About a week ago, my computer just randomly went black, it randomly restarted itself, it continued to do so every 30 seconds or so. Then it just went dark, it was running but would not come on... just the black screen. I figured the easiest thing to begin testing was my RAM. Lets call the original stick in slot 1, Ram 1 and the original stick in slot 2, RAM 2.

Ram 1 in slot 1 computer ran fine. Ram 2 in slot 1, computer ran fine. So I figured it wasn't a problem with either RAM, but rather with slot 2.

So I put Ram 1 in slot one and Ram 2 in slot 3 and everything worked fine for about a week, then today it randomly shut down again.



So I simply tried putting RAM 2 from slot 3 into slot 4 and I got the option to start windows repair to fix the problem or start normally, since I figured slot 3 was the problem I chose start normally, the computer simply recycled again failing to boot and gave me the option again, so I chose start the repair function. 

This message appeared after it ran its course:

"Windows Startup Repair"
"System Recovery Options: RecEnv.exe - Application Error The instruction at 0x751d842 referenced memory at 0x80a70be0. The memory could not be read.
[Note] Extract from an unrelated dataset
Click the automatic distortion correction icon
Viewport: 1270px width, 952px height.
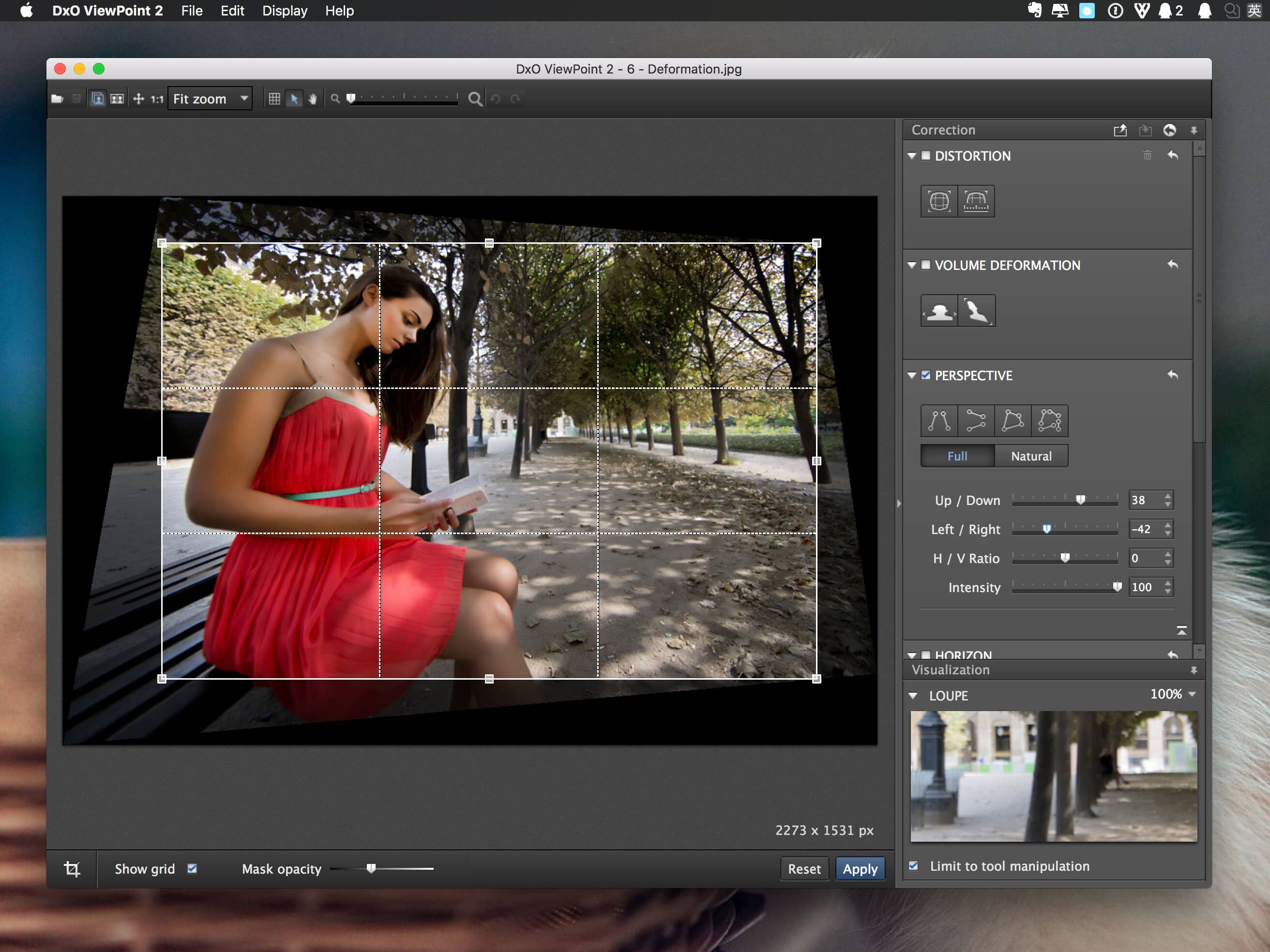coord(939,201)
Click OK to terminate the program.




I figured possibly one of the sticks of RAM was faulty so I tried each stick individually in slot 1, and each time my computer booted normally and seemed to run fine. So I put both RAM back in their original configuration, RAM 1 in slot 1, and RAM 2 and slot 2, and now the computer seems to be running just fine again. 


My guess would be RAM 2 is faulty sometimes, but will run by itself, or the motherboard seems to be having some kind of issue where it fails to read both sticks of RAM sometimes. I'm really confused because right now its running in the old configuration just fine. :4-dontkno


Any suggestions/ideas? My guess is it will act up again, and I'll switch things up and it'll run fine again, then it will act up again, etc. I would really prefer to root out the problem before anything too catastrophic occurs.


Thanks.


----------



## makinu1der2 (Jan 1, 2008)

You can test the RAM using *Memtest*

Test each module individually for several passes.

Switch the slots and run test until RAM has been tested in all slots or errors are produced.

Also can you post the temp and voltage readings from the BIOS?


----------



## SnowBum (Jun 15, 2005)

Couldn't find the temp/voltage is BIOS, not sure why.


I ran each RAM individually in each slot.

Nothing interesting for RAM I. RAM II tests all showed no problems, however two weird things happened.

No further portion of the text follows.